• **Instructions to follow**
Print the lines below word for word, beginning with the first and ending with the line that holds "Choose Een ander factuuradres gebruiken", and skip every picture.

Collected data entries

··········

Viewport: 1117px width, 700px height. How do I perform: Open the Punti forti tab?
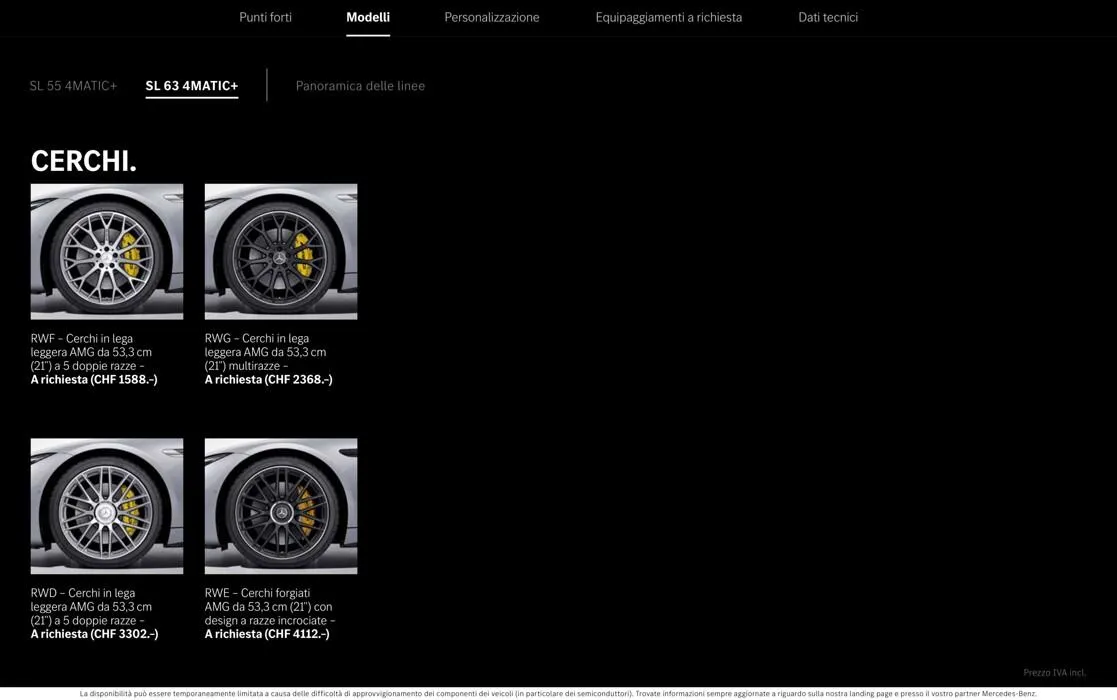coord(265,17)
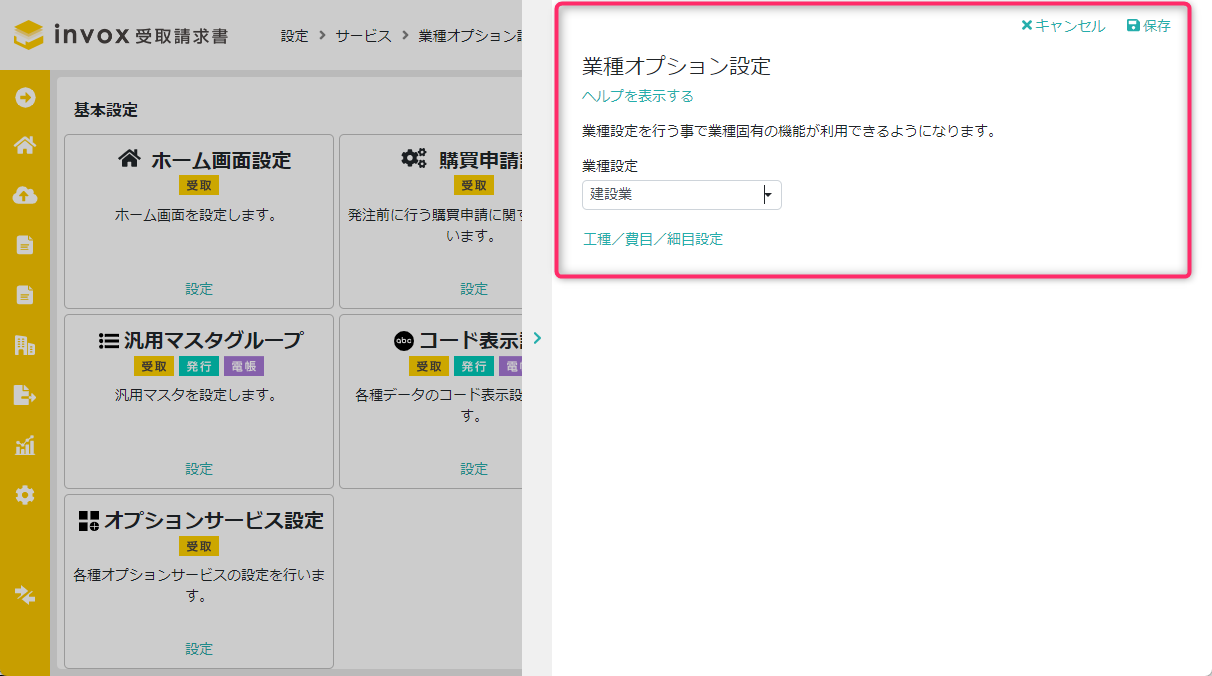Save settings with the 保存 button

1148,25
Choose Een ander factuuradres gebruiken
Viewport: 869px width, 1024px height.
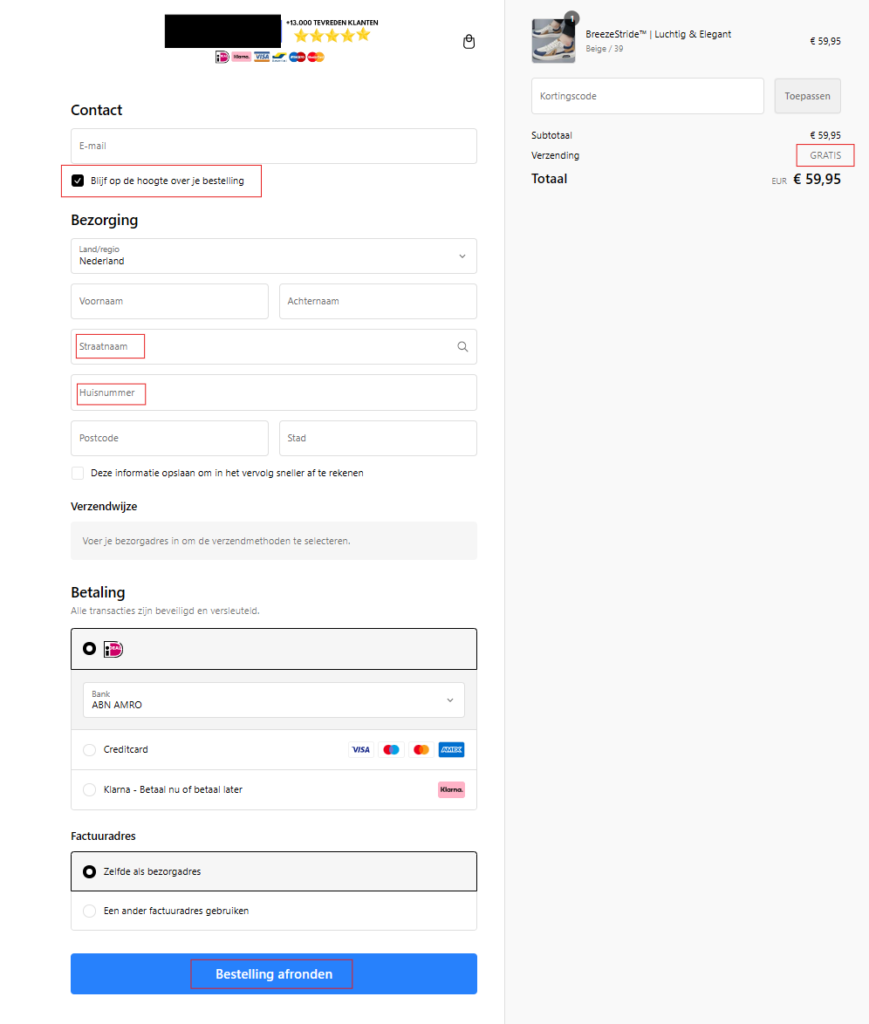89,910
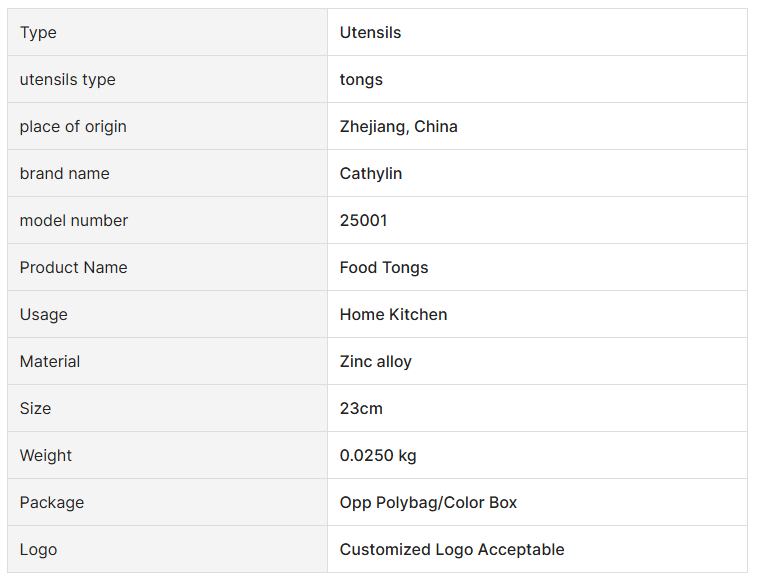Select the 'Utensils' value text
The width and height of the screenshot is (759, 584).
[x=370, y=33]
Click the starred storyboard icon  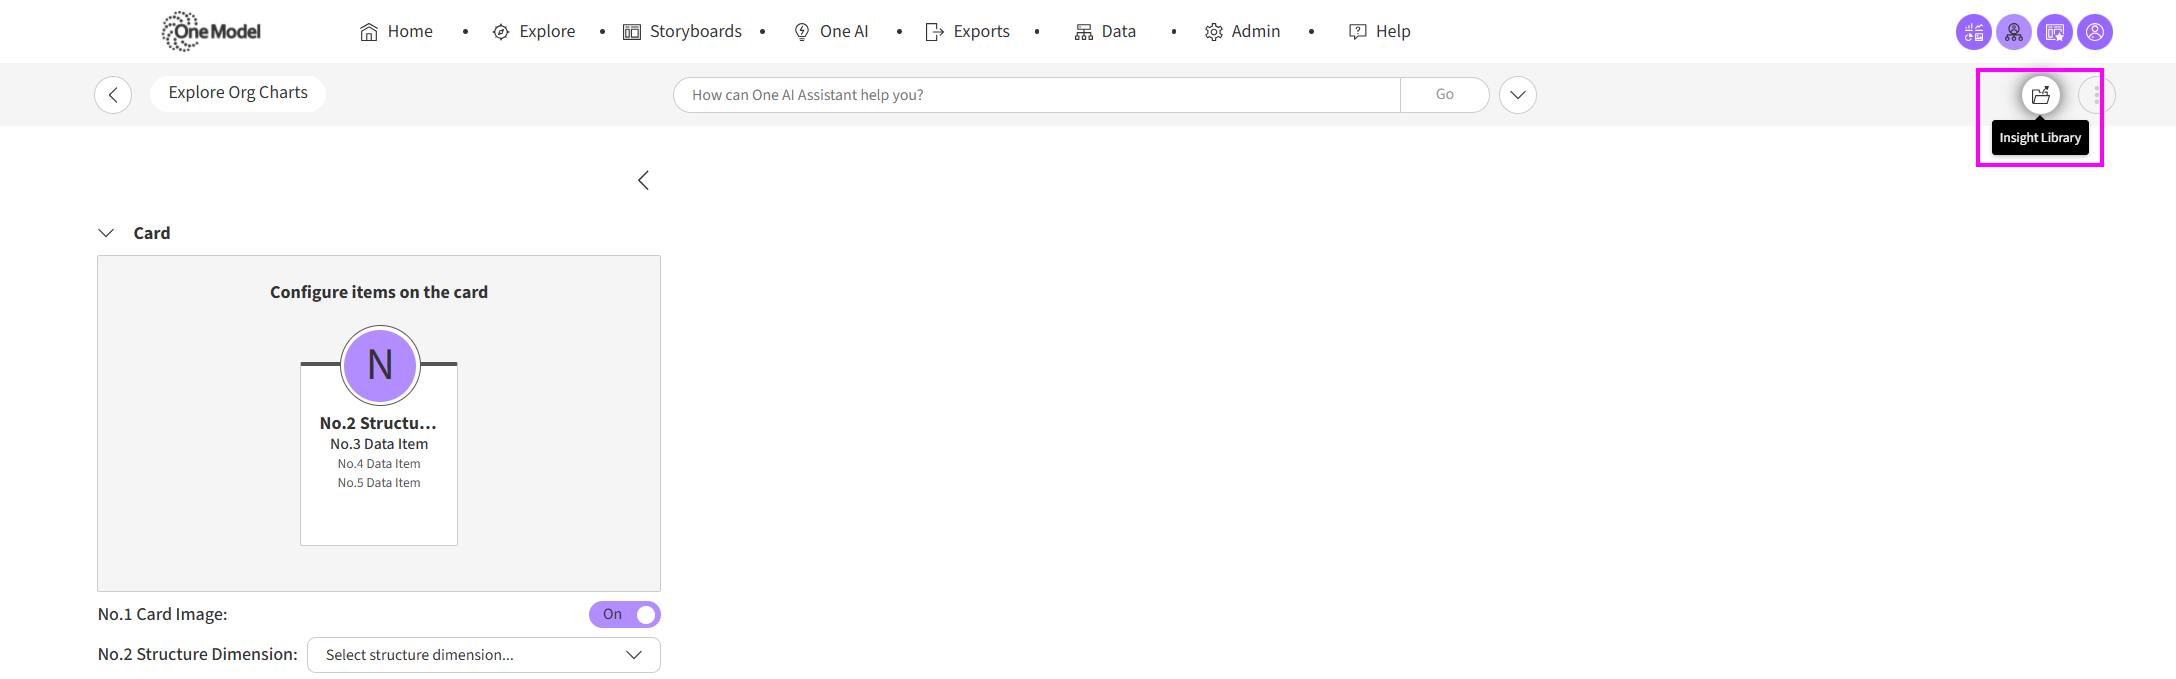(x=2054, y=32)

··········

• **Solution for this problem**
Viewport: 1117px width, 700px height. How do I perform: Open the Punti forti tab?
coord(265,17)
Save settings with the 保存 button

1148,25
Choose Een ander factuuradres gebruiken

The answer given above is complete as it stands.